Photo: Rob Cherun manages strategy, finances, and operations at UCIT Online Security. His investment firm, Auxo Management, purchased a stake in UCIT in April, 2011.
Other search funds I've encountered have been started by smart business school graduates who have some finance experience - private equity or investment banking - or a management consulting background. They find a group of about 20 high-net-worth investors who help fund an acquisition search. The small investment, say $500,000, while they hunt for a company to purchase is then used to pay for office space, salaries for the founders, and diligence costs.
There is typically a finite amount of time, maybe two years, allocated to find a business to buy. Assuming there's a purchase, the original backers have first rights of refusal to invest in the deal. The search-firm founders receive about 10-per-cent equity, a market salary (in the neighbourhood of $100,000 to $250,000), and a bonus structure based on increases to the enterprise's value. They later hope to divest the company.
Here's a simplified example:
If a search fund buys a business for $10 million and uses $5 million in debt to acquire the company, investors will need to come up with $5 million in equity to close the deal. Each founder hypothetically gets a "free" $500,000 valuation on closing (10% x $5M in equity = $500K). If the debt is paid off four years later and the business is sold – assuming the company didn't grow – each of the founders would make $1 million in proceeds. If they each get a 5-per-cent bonus, they'll make $1.5 million. And there's no financial down side.

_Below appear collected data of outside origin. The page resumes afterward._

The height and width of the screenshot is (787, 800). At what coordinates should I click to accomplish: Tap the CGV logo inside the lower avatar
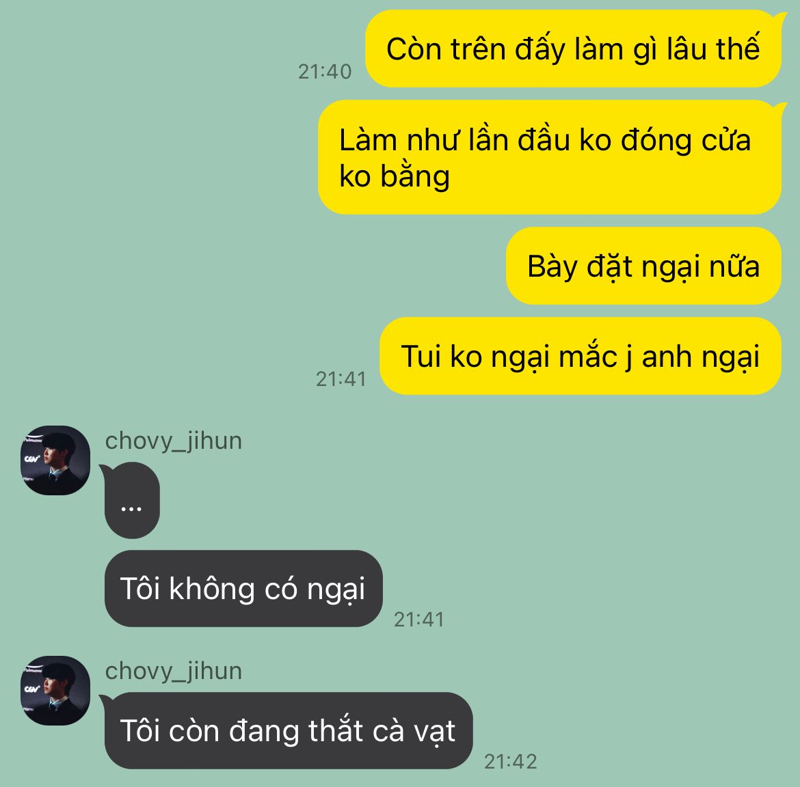coord(32,689)
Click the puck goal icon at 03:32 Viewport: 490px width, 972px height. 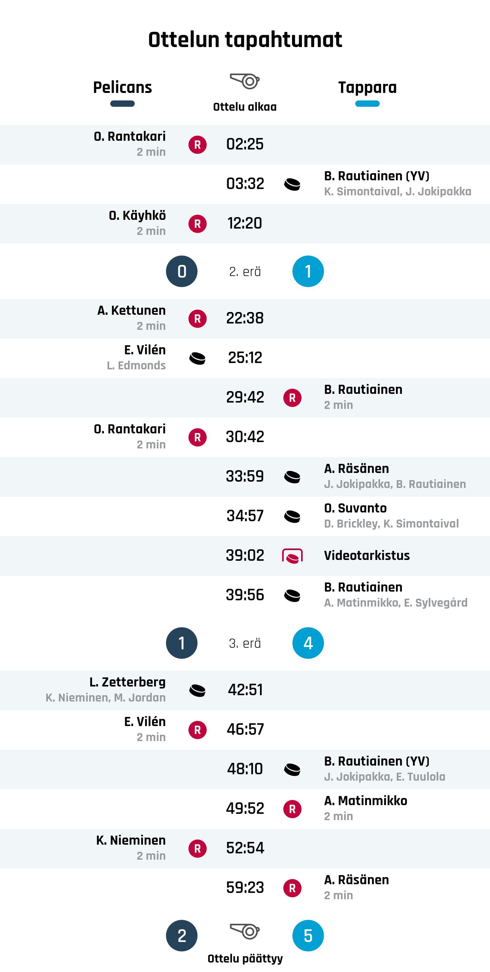292,184
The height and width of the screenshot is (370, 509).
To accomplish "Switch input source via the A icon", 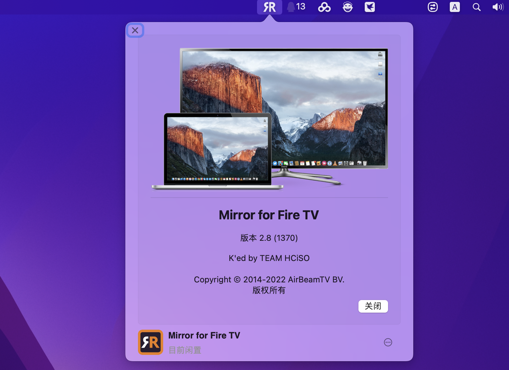I will tap(455, 7).
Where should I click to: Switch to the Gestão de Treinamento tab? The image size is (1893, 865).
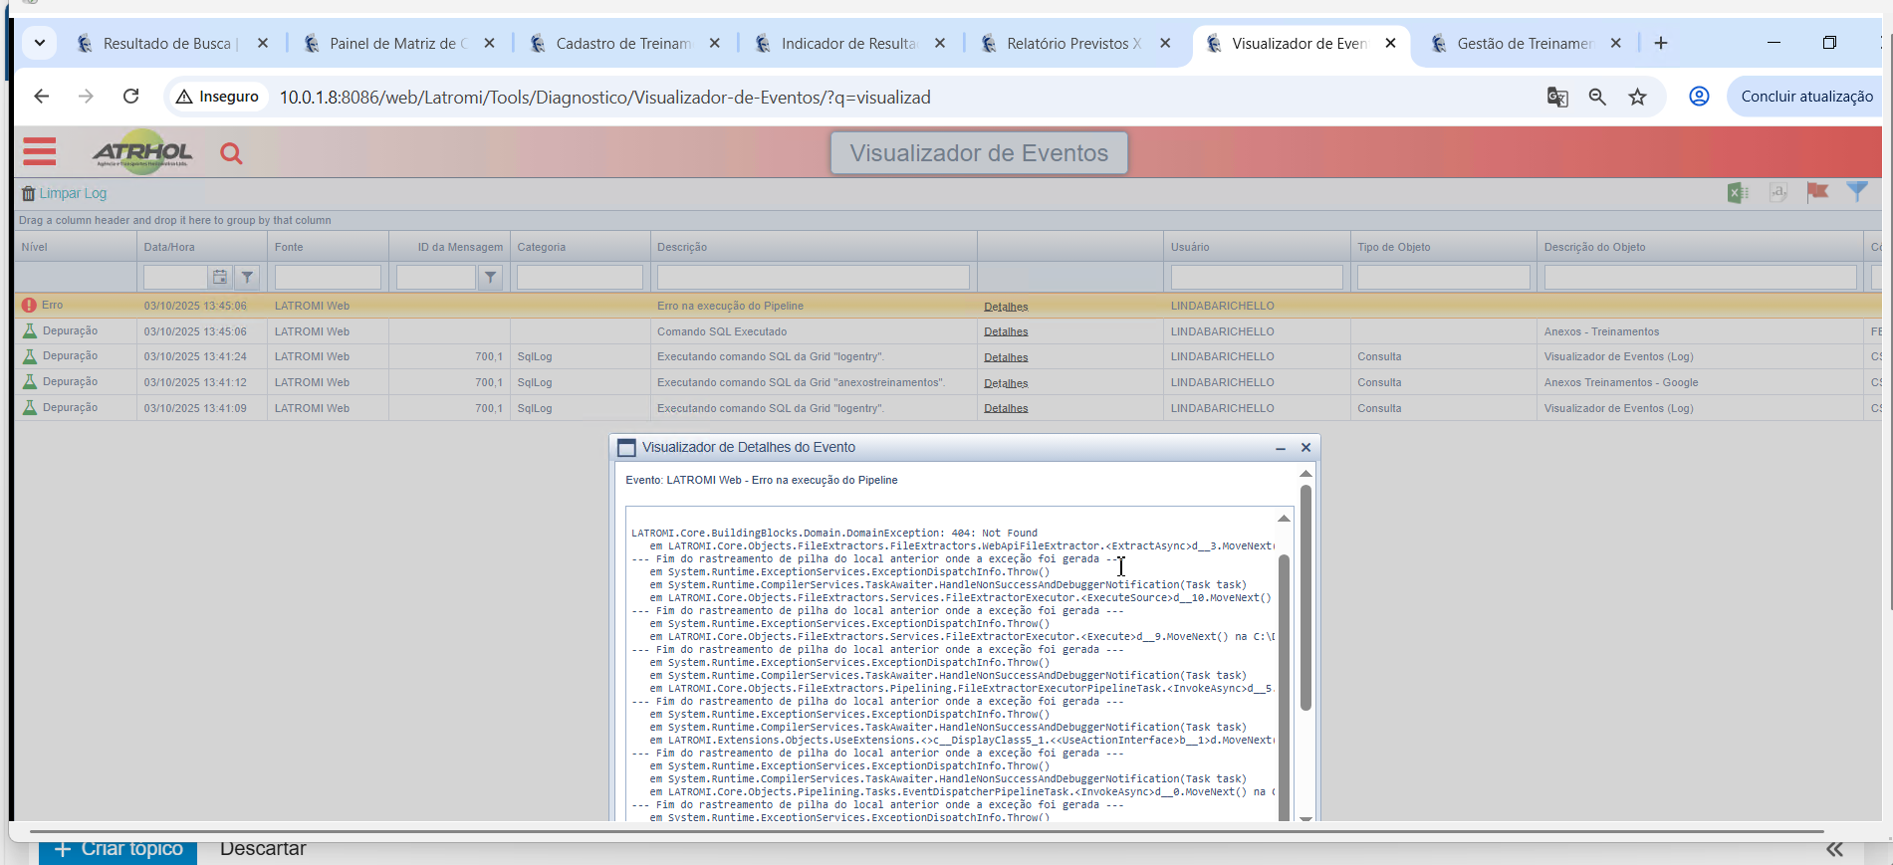coord(1524,44)
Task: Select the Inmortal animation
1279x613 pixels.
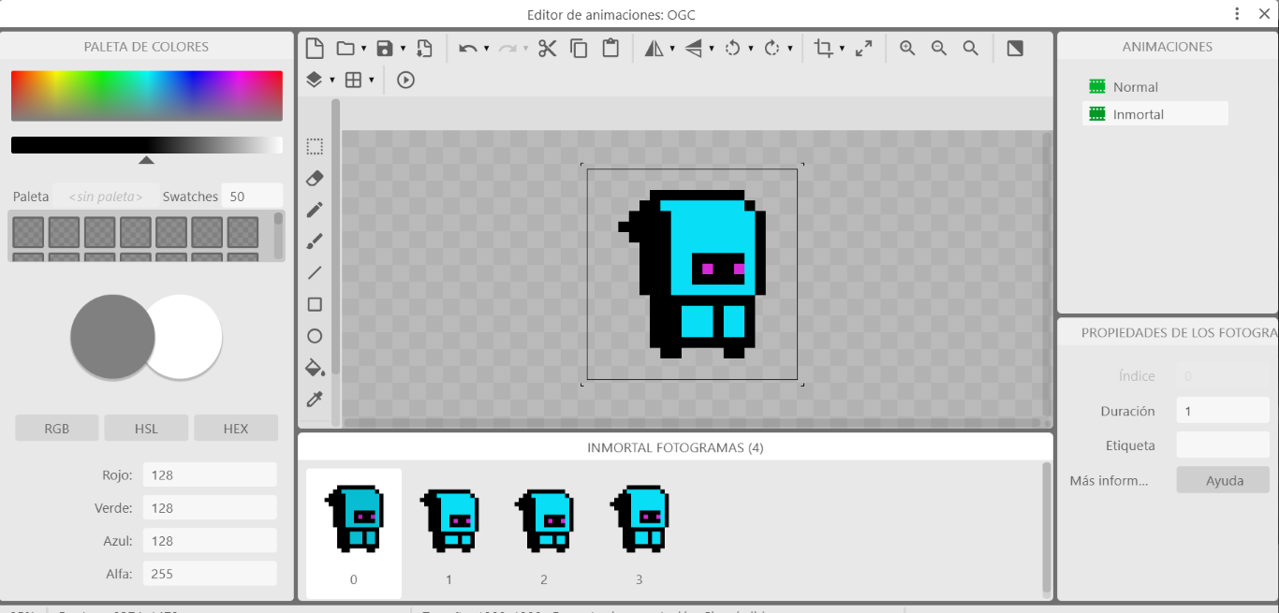Action: [1138, 114]
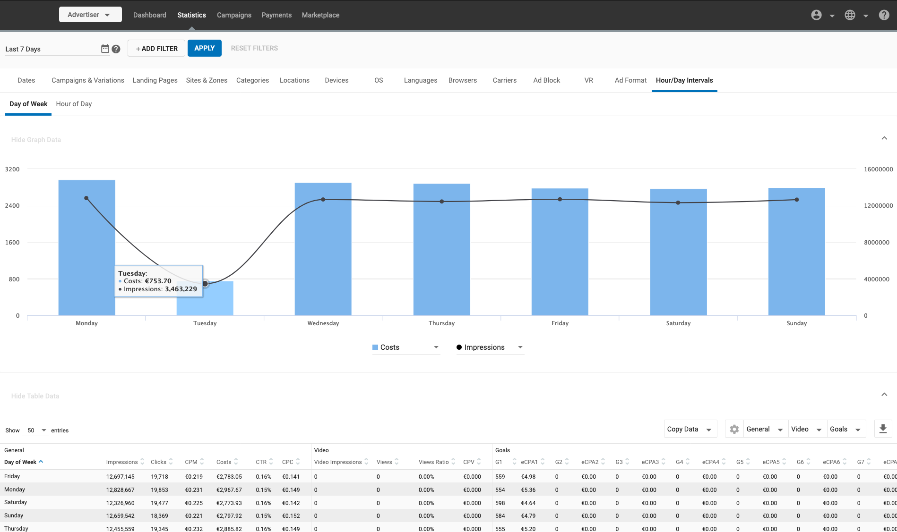Hide the table data section text toggle
Screen dimensions: 897x532
click(35, 396)
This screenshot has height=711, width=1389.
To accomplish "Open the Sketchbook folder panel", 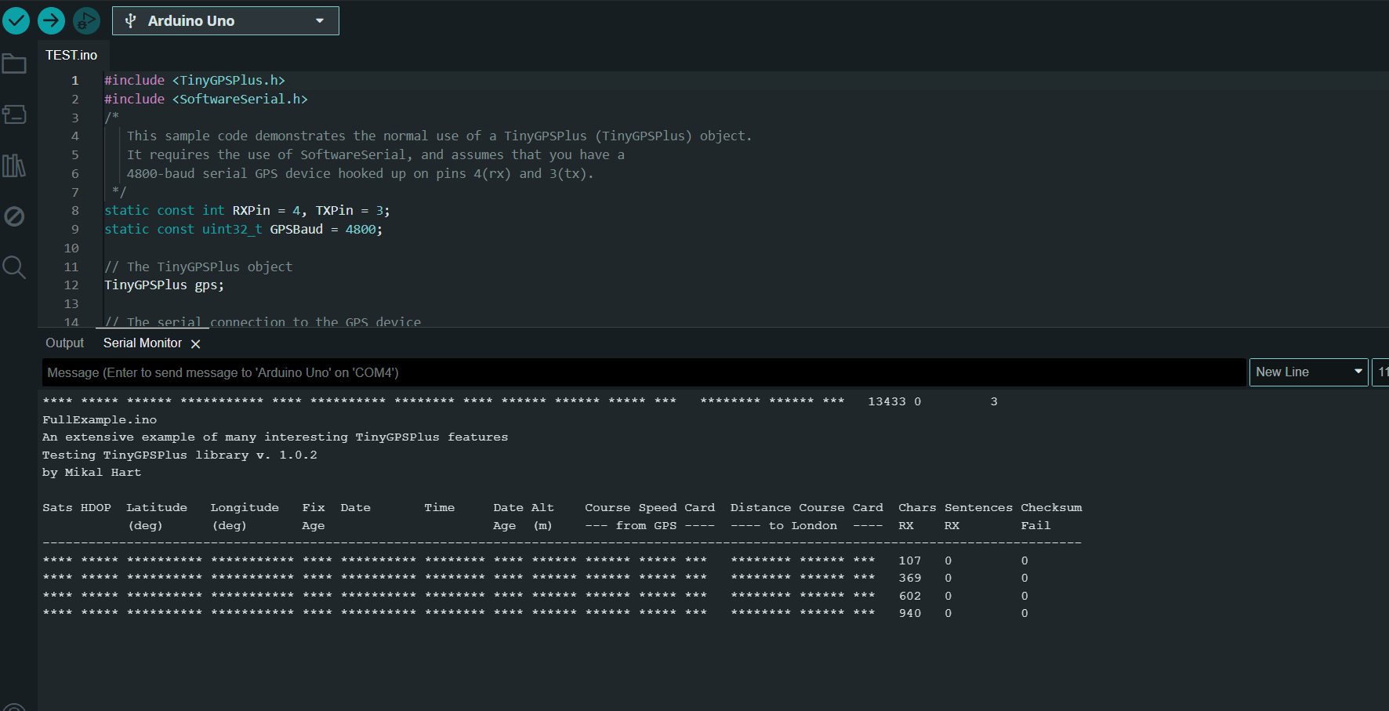I will tap(14, 63).

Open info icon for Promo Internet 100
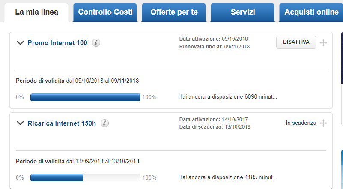(x=96, y=43)
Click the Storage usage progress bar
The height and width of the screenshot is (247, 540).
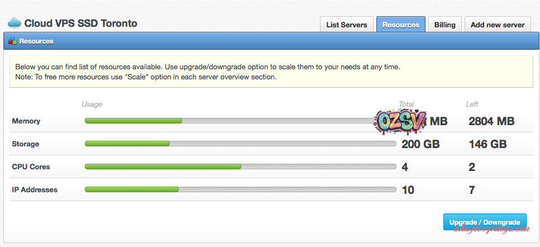pos(240,144)
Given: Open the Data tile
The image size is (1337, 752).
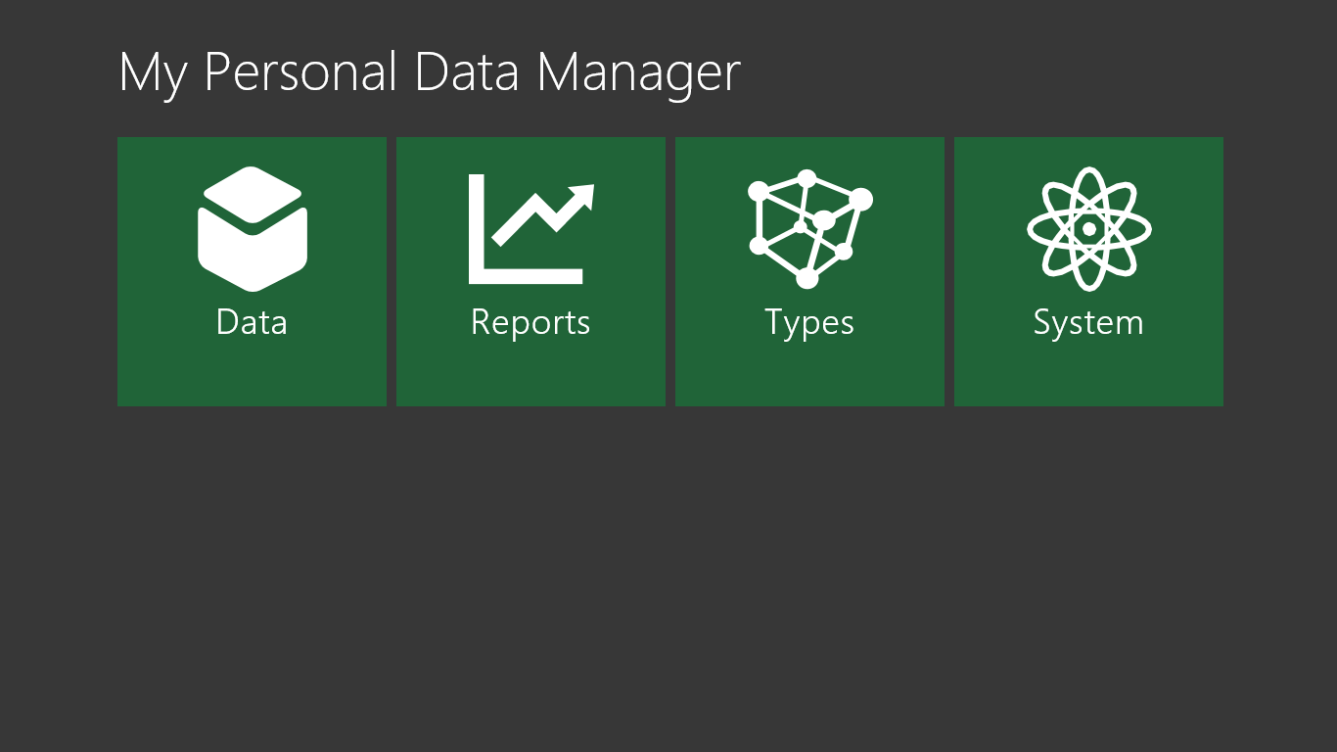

Sounds like a great deal to me!
Compare this to the path I took:
I used my student line-of-credit to start Hennessey Events Inc., and I maxed out my credit cards. I started and built it on my own. I later used all of my earnings to buy a manufacturing business called RoyalPak. I have personally guaranteed every bank loan I've had to date.
Here are the pros and cons of using a search fund for an acquisition, or your own money.
- Limited financial downside.
- Less control
- You get the experience and gain the credibility of running a much bigger business.
- You can benefit from the experience of your investors.
- You have control.
- You may have an emotional tie to the business.
- If you decide to accept external investment later on, you may be able to maintain a significant equity piece.
- External equity is attractive to investors because you have skin in the game and you have operating experience.